A question raised during a networking session I attended at the NAMA OneShow was "What trends do you anticipate in vending over the next five years?" Several people raised their hands and said, enthusiastically: "Micromarkets! Healthy vending! Technology…"
My comment to the group? We are trending! This is happening right now, and has been happening for a while; it is not coming along tomorrow or in five years, as was evident from the exhibits on the trade show floor and echoed by the speakers during the convention seminars.
According to Vending Times editor-in-chief Tim Sanford, "industry advances appear to be made in fits and starts, because each innovation is followed by a period of assimilation." Yes, and not only in vending; but vendors certainly have been assimilating a new wave of new things for some years now, and -- not surprisingly -- we have now entered the integration (or digestion) phase.
A factor common to many of these trends, of course, is technology. Engineering has made wireless connectivity possible, and then affordable, which enables better communication among operators, locations, suppliers, consumers -- and unattended points of sale, too. But as NAMA chairman Mark B. Dieffenbach, The Hershey Co., pointed out during a OneShow general session, "no technology will compensate for a dissatisfied customer."
I'll go a step further and add that one size does not fit all, either. Every location has different needs, and each requires a well-thought-out approach tailored to meet those specific requirements.

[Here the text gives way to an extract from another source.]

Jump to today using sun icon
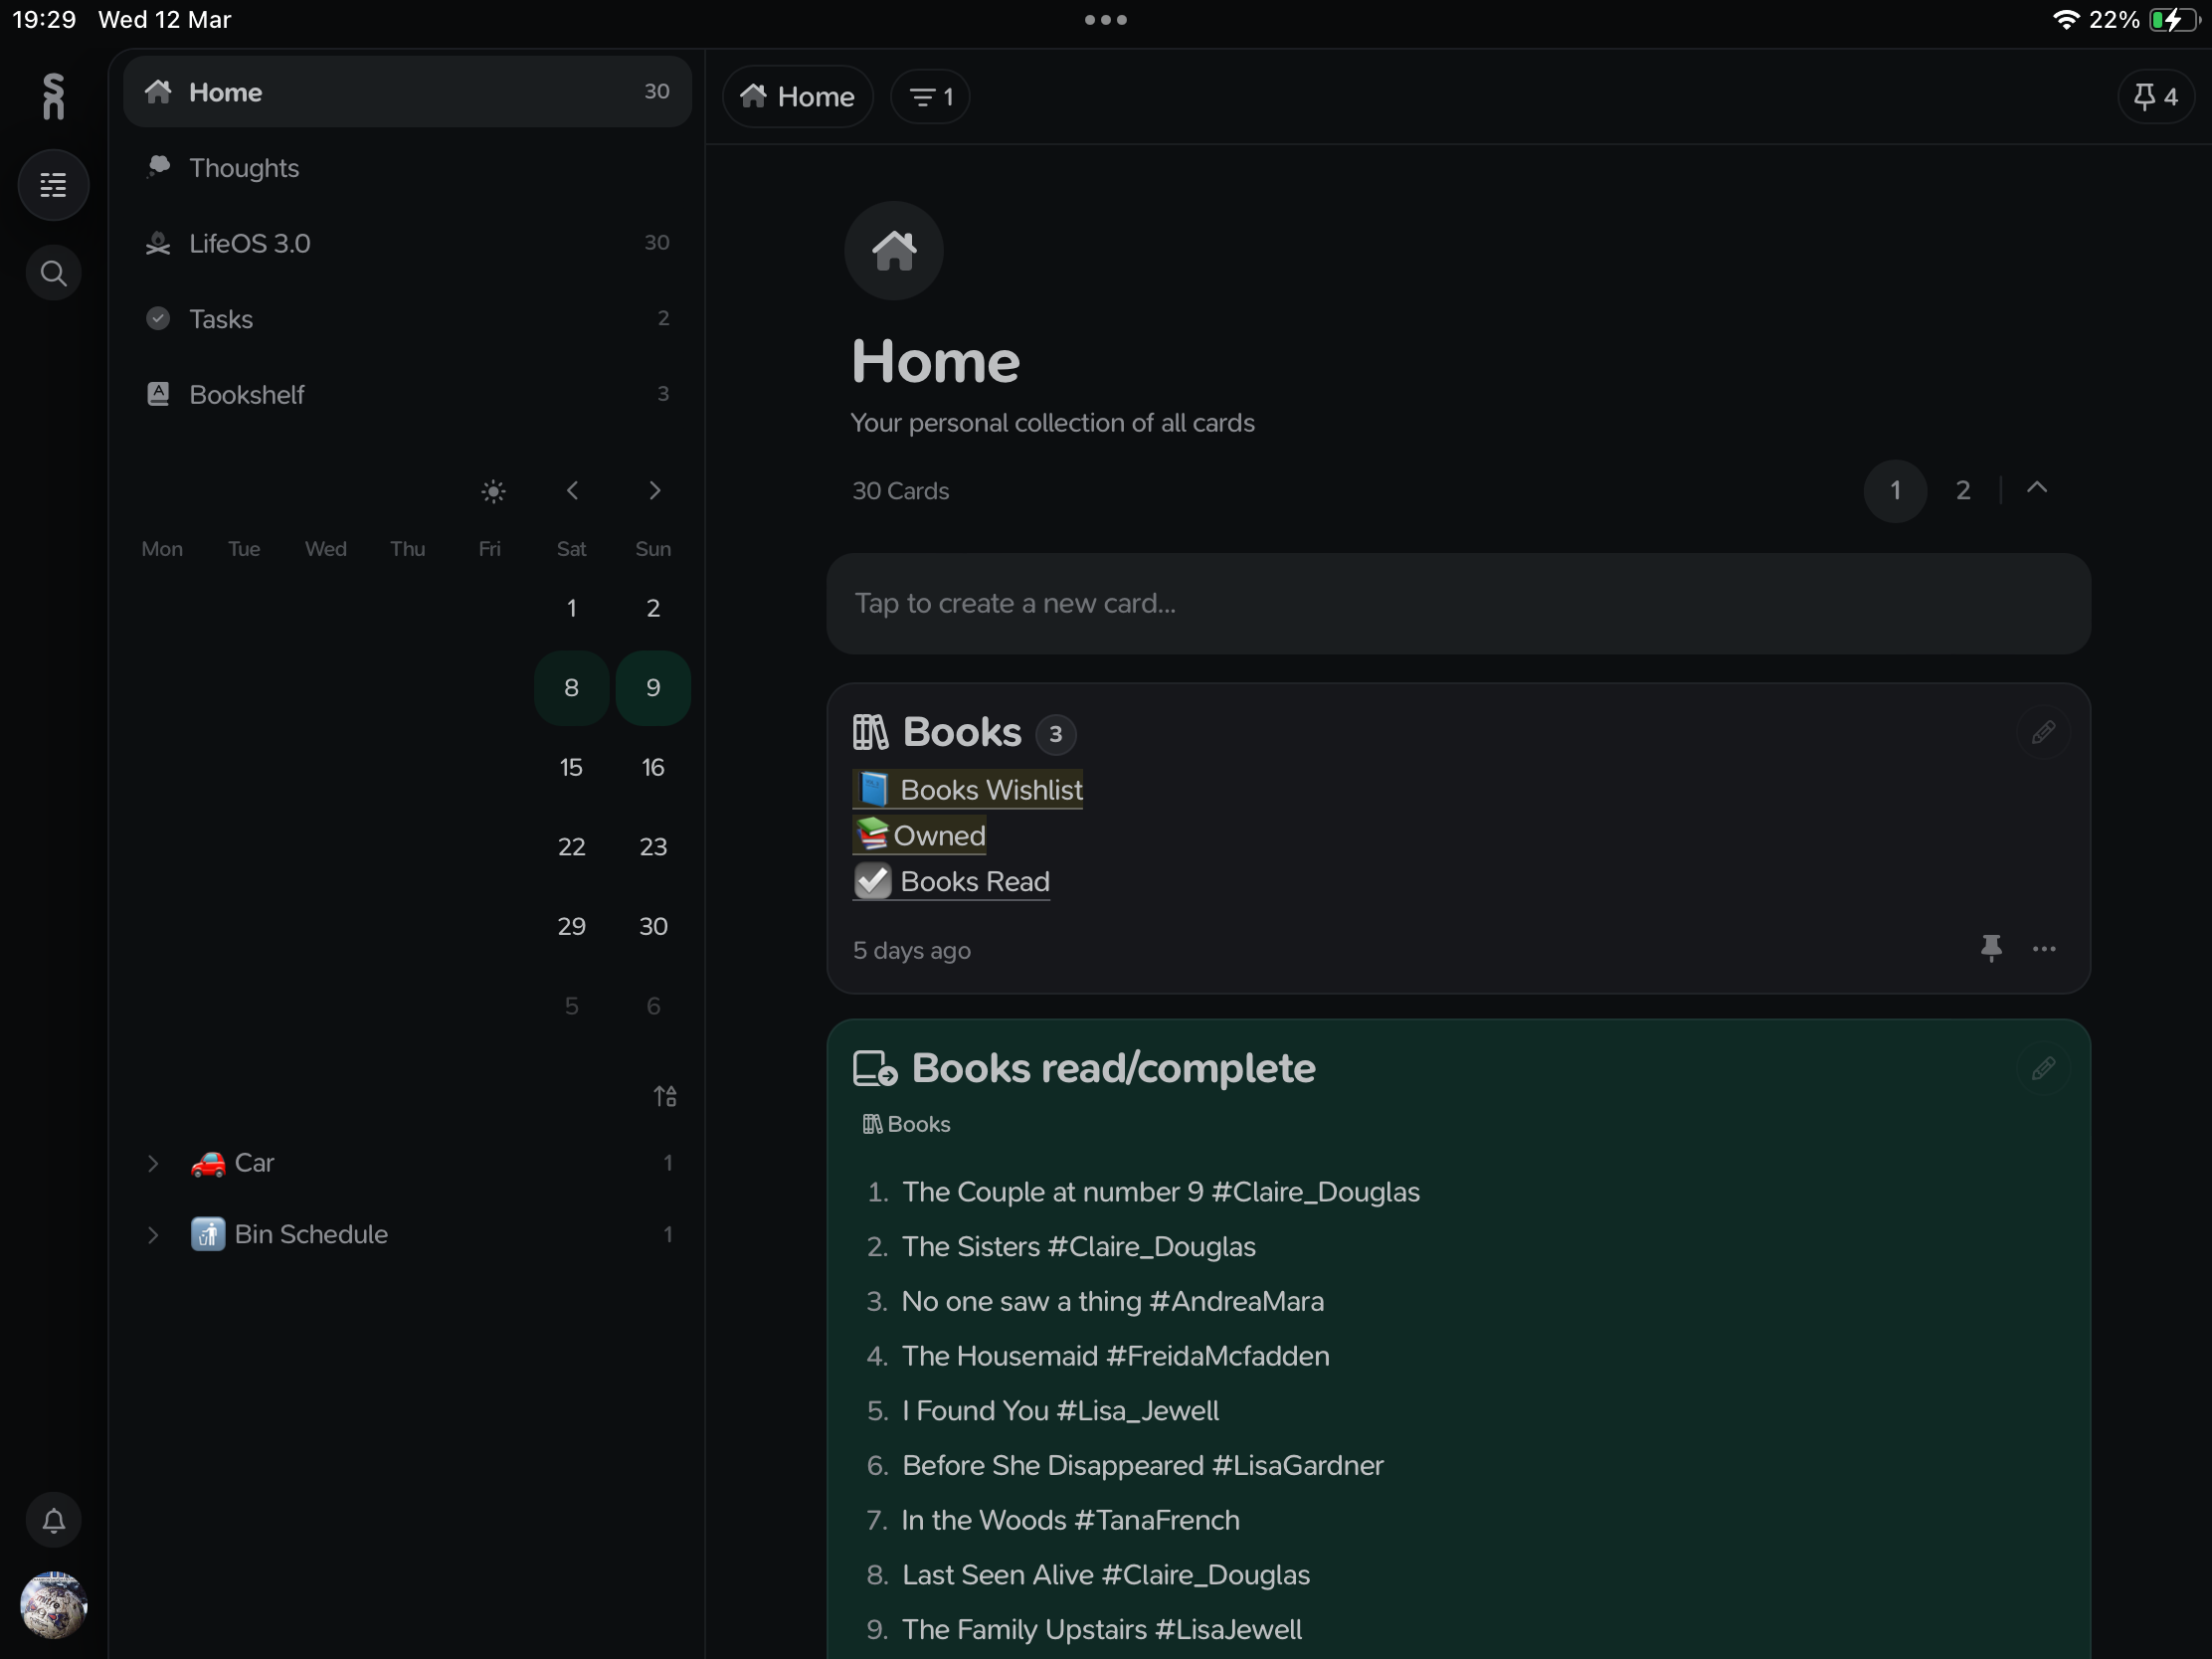Screen dimensions: 2212x1659 click(493, 491)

And, if "technology" is a trend, there is nothing new about that. Vending always has been a technology-based enterprise. Finding and applying the best technology is essential, but the starting-point of the search is finding and applying something that will be of benefit to the customer and the operator alike.
Take micromarkets. For a "closed" environment, I think these are ideal! I like to view the micromarket not only as a site-based convenience store, but also as a combo vending machine with much wider tolerance for odd package sizes and shapes. And it offers patrons the ability to interact with those packages in three-dimensional space.
A micromarket offers nearly all the advantages of a conventional vending machine, and is easier to use. It has also allowed operators to sell food profitably, which has been a real challenge in vending for as long as I can remember.
Micromarkets are being placed rapidly as the industry becomes more familiar with the concept -- which is, after all, the next step in an evolution that began with improved vending machine payment systems being applied (often ineptly) to supermarket self-checkout lines, then in turn miniaturized, personalized and supported with new software to become micromarkets.
And we've only just begun. At OneShow, a Cisco Systems executive suggested that the micromarket concept might be broadened and integrated with other state-of-the-art methods of retailing goods and services (including vending machines) into branded "digital malls" in high-traffic venues like resort hotels.
At the other end of the size spectrum, Vendors Exchange International demonstrated a vending machine front and controller, called VE Discover, that incorporates a micromarket-type scanner for use with adjacent micromarket-style rack, pegboard and reach-in displays. The controller records vending and micromarket transactions in a single format for straightforward upload to management software. This might extend micromarket flexibility to smaller (even "four C") locations.
Let's move on to "healthy" vending. Food sustains us and is necessary for good health. Therefore, food is healthy! But we all have different tastes and desires. This is where technology can assist. Networked machines and cost-effective consumer-responsive displays enhance interactivity and make a variety of useful programs practical. Touchscreens permit customers to interact with products "virtually" by manipulating 3D images to display ingredient and nutrition labels. These all represent ways we can satisfy and learn more about the customer so we can stock our machines with items that will sell. Offering customers choices and giving them the information they want increases the health of the bottom line.
If you missed the show, couldn't attend all the seminars or just need a refresher course, there are some great articles in this issue to help you join the ongoing industry conversation. Providing a forum for operators, manufacturers and suppliers to exchange ideas is what we've been doing for more than 50 years.